Adapting to New Pandemic Variants

posted in: Business, Pandemic | 0

You already know I don’t get all my information from mainstream media (or, heaven forbid, social media). I also read some of the published studies, and I have a handful of professional sources in the medical profession who are directly involved in coping with the pandemic.

I’ve been asked not to share anything from the latest pre-publication document I’ve seen. I have to stick with what is publicly available. But I can tell you what my current thoughts are about how I and my businesses should adapt to the new variants of the virus that are spreading so quickly.

It’s simple. Carry on with all the usual precautions. Avoid people outside your household as much as you can. When you must be around other people, try to limit that contact to outdoors with ample social distancing.

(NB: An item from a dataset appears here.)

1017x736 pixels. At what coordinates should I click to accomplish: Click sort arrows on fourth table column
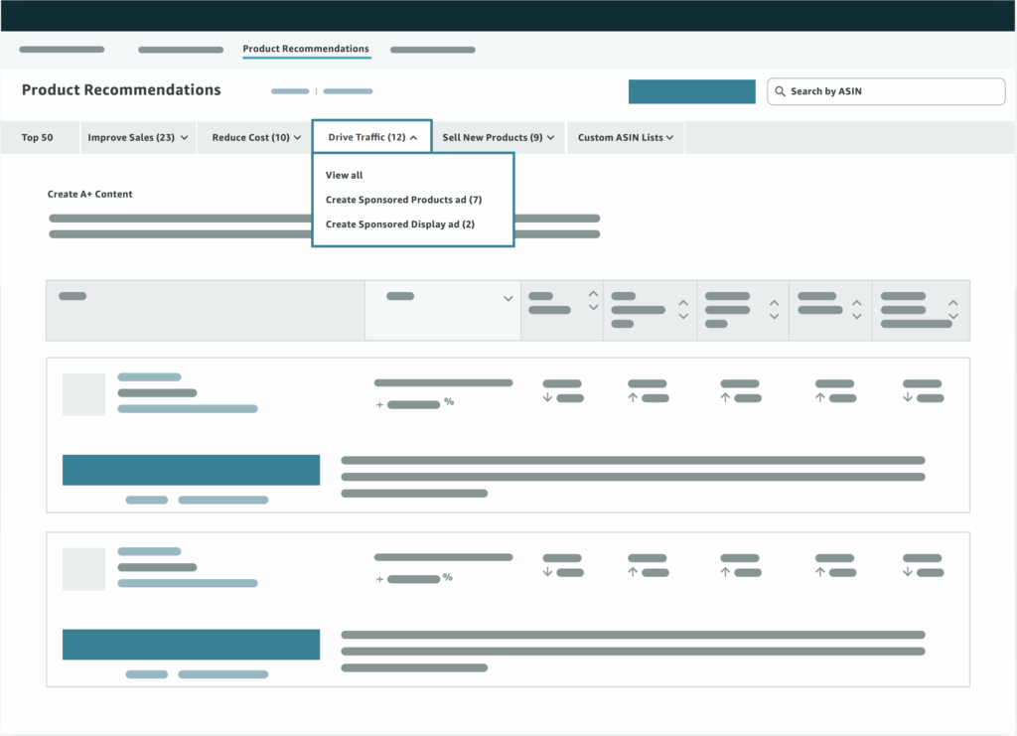(683, 309)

Here’s where the change comes in. When you must be indoors in a space where other people have been within the past couple of hours, or even worse where people are inside with you (such as a supermarket), you wear a face mask, don’t you? Now it’s time to change how we “mask up.”

I began double masking this month. A cousin is a doctor at a hospital that gets all the COVID-19 patients in her state. She has been double masking throughout the pandemic. I borrowed the idea from her. Underneath is a N95 or FFP2 mask. On top is a cloth mask made to WHO recommendations with a filter pocket and a folded-over paper towel in the pocket. Both masks are well fitted with a sturdy nose bridge shaper.

Watching Joe Biden’s inauguration, you may have noticed a lot of people who attended the ceremony in person also double masked. Biden surrounds himself with people who think and who pay attention to science, and some of them have access to information you and I can’t see yet. This is what they are doing, based on what they know.

If I couldn’t double mask, I would want the N95 or FFP2 mask. Early in the pandemic my household gave away all but two of our box of FFP2 masks, a few to friends and most to a home health care agency that couldn’t find any. Supply is still a little tight, but no longer catastrophically short. We can get multi-use masks (I see some that can be used 20 times) to avoid tapping the supply heavily.

Why take up tougher masking now?

Because the variants transmit so much more easily than the original virus. Until now, ordinary cloth masks were protective enough. I want to make it extra hard for the more contagious variants to get through to me or go from me to someone else.

I want this for anyone who works for me and has to be around other people or around each other, too.

We’re coming up on a transition that could be delicate. Government, schools and business will be eager to ramp everything up again as soon as possible. We have seen country after country and business after business try to rush back toward “normal” when it wasn’t yet safe enough to do so. We can’t do anything about that.

We are not helpless against pandemic variants that are more contagious. By “masking up” in a tougher way, we can do a lot to block the variants ourselves. I’m doing it. You can too.